Later, when Nancy struggles to herd her sons and slacker brother-in-law together for a family dinner, one of the men snarks that he'll be eating two suppers that night. "Eat seven times—I don't care," she exclaims while grinning theatrically. Why should the harried mother choose this moment to unleash her Julia Roberts smile?
When Nancy's supplier, pressing Italian sandwiches, asks what kind of cheese Nancy wants on hers, she gives the words smoked Gouda an enunciation that's indecently ripe. What is this naughty thing thinking when she should be contemplating the merits of Gruyére?

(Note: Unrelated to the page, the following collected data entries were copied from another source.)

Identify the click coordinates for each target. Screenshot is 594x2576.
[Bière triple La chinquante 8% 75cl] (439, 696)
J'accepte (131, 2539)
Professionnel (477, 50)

Is it even naughty at all?
Weeds is a peculiar kind of comedy—a muted domestic screwball—and it only makes sense that its heroine should be a madcap sphinx. Parker takes the show's vision of the contemporary organized criminal a few further subdivisions out past The Sopranos. Like many a gangster, she's got a mind that moves quickly because, being on high alert, it has to. She's taking care of business at all costs. She may look, around the eyes, a bit like your mother.